Возможно, более значимым, чем концепция происхождения Церкви как милленаристского движения, стало изучение ее развития в жизнеспособный, отличный от иудаизма институт. Гэгер обращается к идее Макса Вебера о рутинизации харизмы. Харизма рассматривается как основная составляющая энтузиастических движений на всех стадиях их существования: "Харизматическая власть и начало инстуциональных структур - это взаимодополняющие, а не противоположные течения". На протяжении первых двух веков христианство было религией ущемленных. Оно соединило в себе характеристики религии ущемленных: стремление к единству, уверенность в будущем вознаграждении (спасении) и рациональную этическую систему. Почему христианство оказалось успешным? Самыми важными внешними факторами были существование эллинистического иудаизма в диаспоре и благоприятные условия для распространения христианства в Римской империи. Самым выдающимся внутренним фактором было чувство общины - открытой для всех, настаивающей на абсолютной лояльности и связанной со всеми сторонами жизни верующих.

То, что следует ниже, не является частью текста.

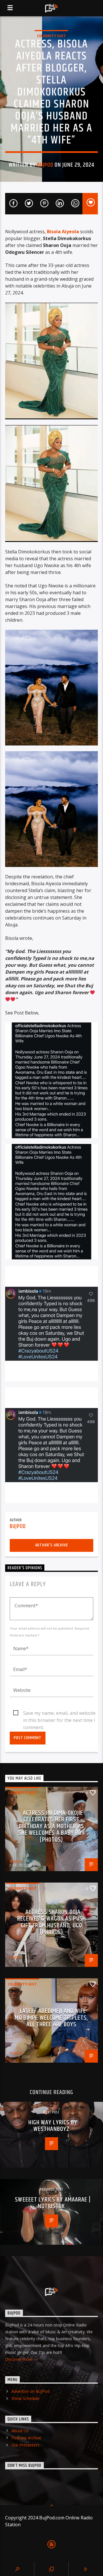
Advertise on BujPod (30, 2391)
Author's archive (51, 1545)
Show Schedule (25, 2398)
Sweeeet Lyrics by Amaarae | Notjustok (53, 2203)
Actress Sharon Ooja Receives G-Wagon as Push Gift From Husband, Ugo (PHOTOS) (51, 1922)
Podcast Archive (26, 2438)
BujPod (45, 165)
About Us (20, 2430)
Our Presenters (25, 2445)
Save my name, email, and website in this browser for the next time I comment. (59, 1713)
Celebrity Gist (51, 35)
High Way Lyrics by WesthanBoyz (52, 2126)
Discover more (19, 2359)
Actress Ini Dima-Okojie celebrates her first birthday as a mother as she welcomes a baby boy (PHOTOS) (51, 1826)
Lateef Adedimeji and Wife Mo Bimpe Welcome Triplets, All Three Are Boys (51, 2017)
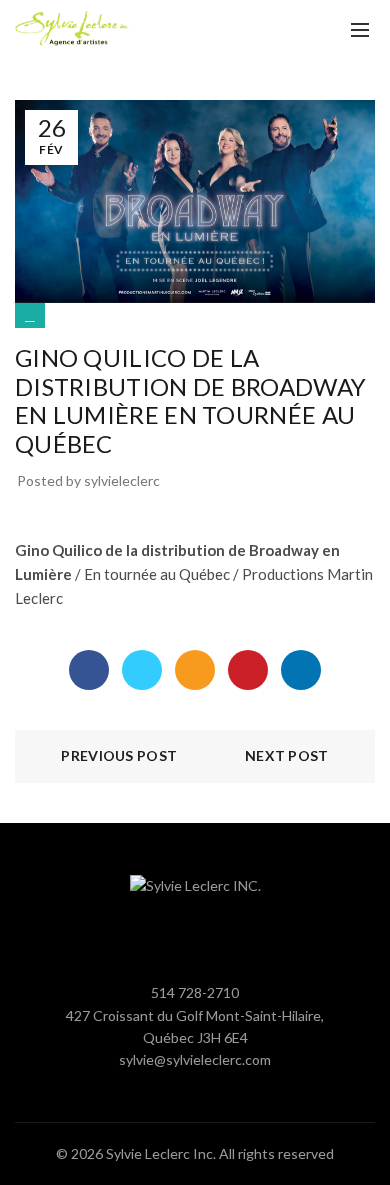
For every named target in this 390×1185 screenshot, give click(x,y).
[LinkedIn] (301, 670)
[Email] (195, 670)
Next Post (287, 755)
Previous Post (119, 755)
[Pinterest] (248, 670)
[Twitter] (142, 670)
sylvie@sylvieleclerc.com (195, 1059)
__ (30, 315)
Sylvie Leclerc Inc (159, 1153)
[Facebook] (89, 670)
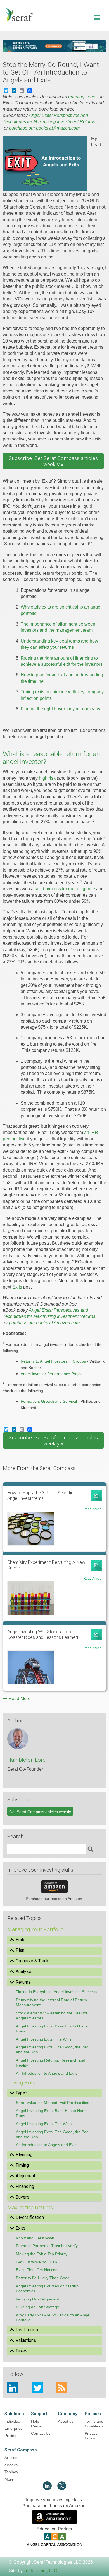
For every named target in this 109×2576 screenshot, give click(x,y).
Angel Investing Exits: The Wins (44, 2039)
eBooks (11, 2465)
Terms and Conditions (94, 2424)
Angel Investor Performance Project (52, 1373)
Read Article (92, 1509)
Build (20, 1939)
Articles (10, 2457)
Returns (23, 1982)
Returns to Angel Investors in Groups (53, 1361)
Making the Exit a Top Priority (41, 2254)
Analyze (23, 1971)
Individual (12, 2421)
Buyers (22, 2197)
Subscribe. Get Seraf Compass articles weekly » (53, 461)
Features (54, 39)
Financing (25, 2186)
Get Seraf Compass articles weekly (40, 1811)
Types (22, 2093)
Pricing (10, 2435)
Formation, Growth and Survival (49, 1401)
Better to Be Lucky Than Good (43, 2278)
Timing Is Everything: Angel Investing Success (56, 1992)
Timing (22, 2165)
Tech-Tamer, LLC (40, 2570)
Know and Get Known (35, 2238)
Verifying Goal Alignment (37, 2299)
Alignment (25, 2175)
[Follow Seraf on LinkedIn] (47, 2488)
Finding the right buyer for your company (60, 709)
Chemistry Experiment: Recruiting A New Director (46, 1565)
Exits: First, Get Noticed (37, 2270)
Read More (19, 1698)
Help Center (37, 2424)
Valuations (26, 2340)
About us (66, 2421)
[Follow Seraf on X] (61, 2488)
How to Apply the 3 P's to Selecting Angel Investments (41, 1495)
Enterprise (13, 2428)
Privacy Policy (91, 2436)
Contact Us (41, 2433)
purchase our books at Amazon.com (44, 128)
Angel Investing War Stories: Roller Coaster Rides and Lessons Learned (42, 1634)
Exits (17, 1287)
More (9, 2479)
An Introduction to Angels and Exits (46, 2073)
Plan (20, 1950)
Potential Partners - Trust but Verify (47, 2246)
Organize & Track (32, 1961)
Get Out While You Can (36, 2262)
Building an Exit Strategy (37, 2307)
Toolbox (11, 2472)
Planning (24, 2154)
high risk (47, 778)
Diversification (30, 2217)
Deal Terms (27, 2329)
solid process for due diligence (65, 888)
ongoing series (83, 96)
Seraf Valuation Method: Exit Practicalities (52, 2102)
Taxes (21, 2351)
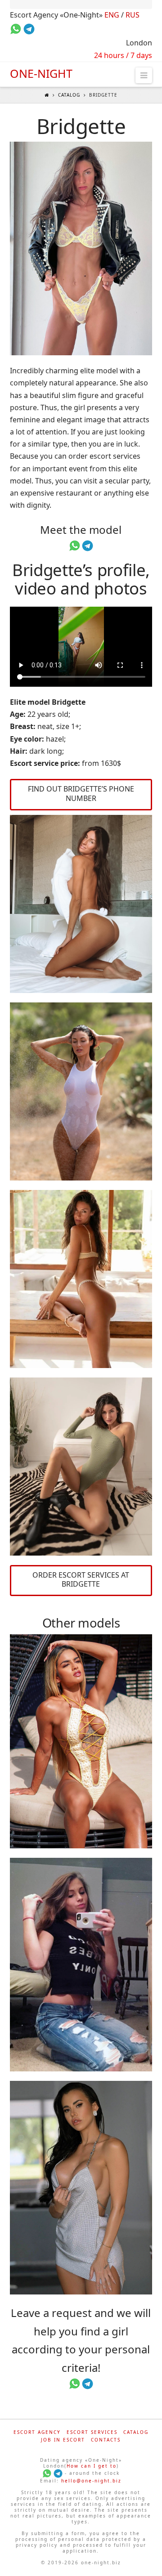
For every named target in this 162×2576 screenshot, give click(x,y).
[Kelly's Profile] (81, 1741)
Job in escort (63, 2440)
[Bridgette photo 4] (81, 1279)
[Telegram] (58, 2473)
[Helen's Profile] (81, 2187)
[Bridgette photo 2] (81, 904)
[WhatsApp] (46, 2473)
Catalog (69, 95)
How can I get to (92, 2466)
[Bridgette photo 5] (81, 1466)
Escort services (92, 2432)
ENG (111, 15)
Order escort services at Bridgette (80, 1579)
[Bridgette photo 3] (81, 1091)
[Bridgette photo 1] (81, 248)
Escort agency (37, 2432)
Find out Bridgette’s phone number (81, 793)
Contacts (106, 2440)
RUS (133, 15)
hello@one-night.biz (91, 2481)
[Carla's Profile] (81, 1964)
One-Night (41, 73)
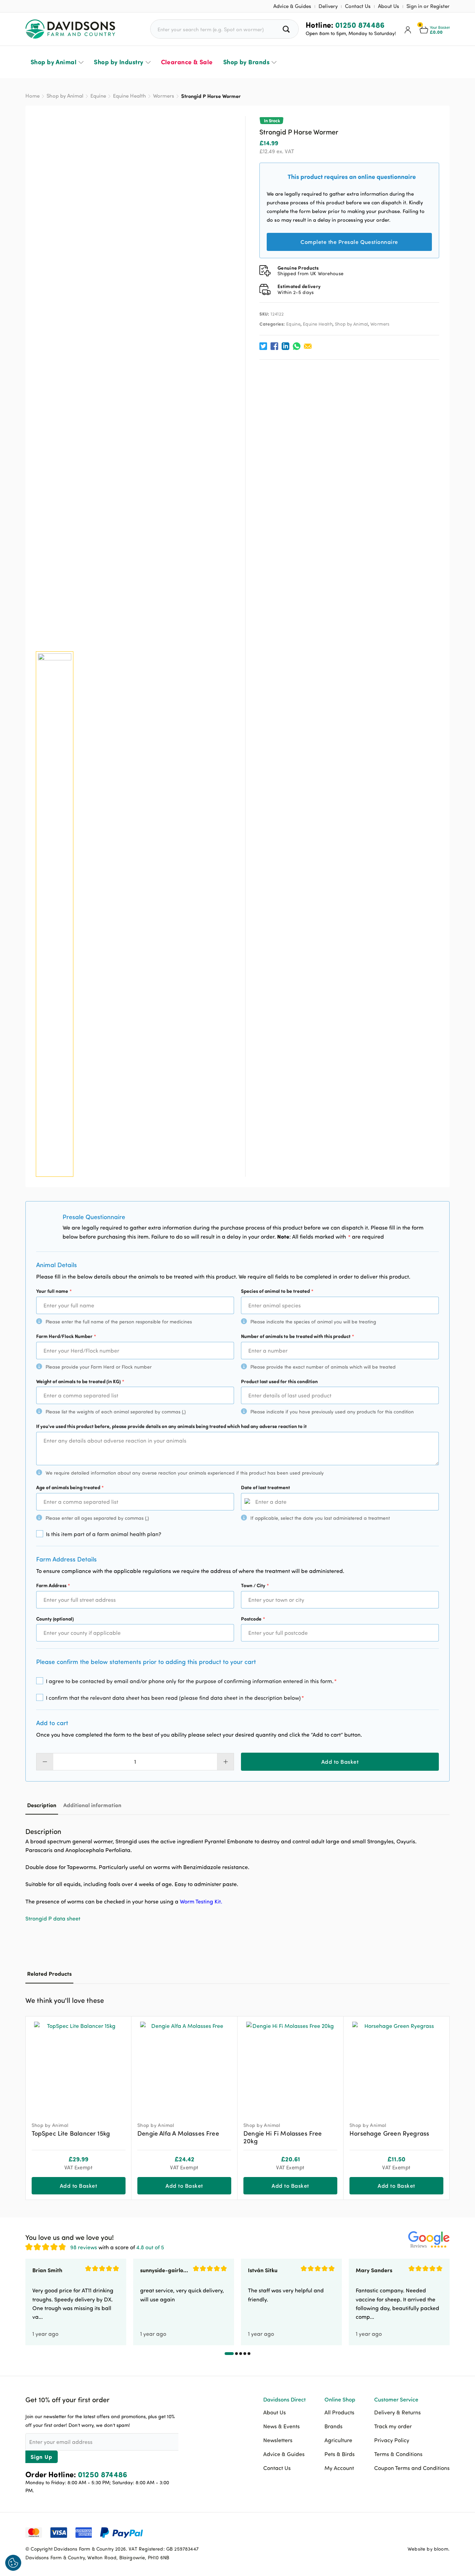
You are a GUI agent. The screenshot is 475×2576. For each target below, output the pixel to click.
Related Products (49, 1973)
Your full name (54, 1291)
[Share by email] (308, 346)
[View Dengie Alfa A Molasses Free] (184, 2066)
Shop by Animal (54, 62)
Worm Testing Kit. (201, 1901)
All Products (339, 2412)
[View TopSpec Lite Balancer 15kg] (79, 2066)
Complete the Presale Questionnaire (349, 241)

Работа Гэгера вызвала оживленное обсуждение. Так, Д. Л. Бартлетт заметил, что книга Гэгера интересна и важна скорее как попытка, чем результат. Возникают сомнения в правомочности использовании социологических моделей для привлечения новых данных, вопросы вызывают и недостаточно ясная терминология, и аргументы сомнительной силы. В книге Гэгера проявляются тенденция к усреднению свидетельств о раннем христианстве и изображение его однородным течением, несоответствие между свидетельствами источников и некоторыми из его теорий и недостаток внимания к собственно религиозным аспектам раннего христианства. По мнению Дж. З. Смита, Гэгер отказался принять важность исторических деталей, всерьез рассмотреть социологические и антропологические модели, которыми он пользуется, заняться методологическими и теоретическими размышлениями над вопросами, поднятыми ими. Д. Трейси настаивает на включении фундаментальной теологии в диалог между социологами и историками и придании большего значения внешним факторам, действующим в истории раннего христианства.

Попытка социологической интерпретации раннего христианства Гердом Тайссоном менее амбициозна.

В центре его внимания оказалось христианство 30-70-х гг. I в.; он изучает типичные социальные отношения и поведение внутри движения Иисуса, анализирует взаимоотношения этого движения с иудейским окружением в Палестине, а, кроме того, изучает странствующих харизматиков и их аудиторию. В своей работе Тайссон рассматривает важность местных сообществ и излагает свое понимание христологии Сына Человеческого как выражение религиозного опыта странствующего харизматика. Обращаясь к влиянию общества на движение Иисуса, он исследует многие факторы: социоэкономический (неустойчивость), социологический (двойственное отношение сельского населения к Иерусалиму), социополитический (формально государственное устройство - теократия, в то время, как реальная власть принадлежит аристократии) и социокультурный (ужесточение нормы как реакция на ассимиляцию). Последняя часть книги посвящена изучению функций общины Иисуса в сдерживании агрессии и относительной неудаче христианства в Палестине. Основа социологического подхода в этой работе - функциональный анализ; в значительной степени он опирается на анализ конфликтов. Тайссон предполагает, что движения религиозного обновления имеют своей причной социальные конфликты: они пытаются придать новый импульс для их разрешения.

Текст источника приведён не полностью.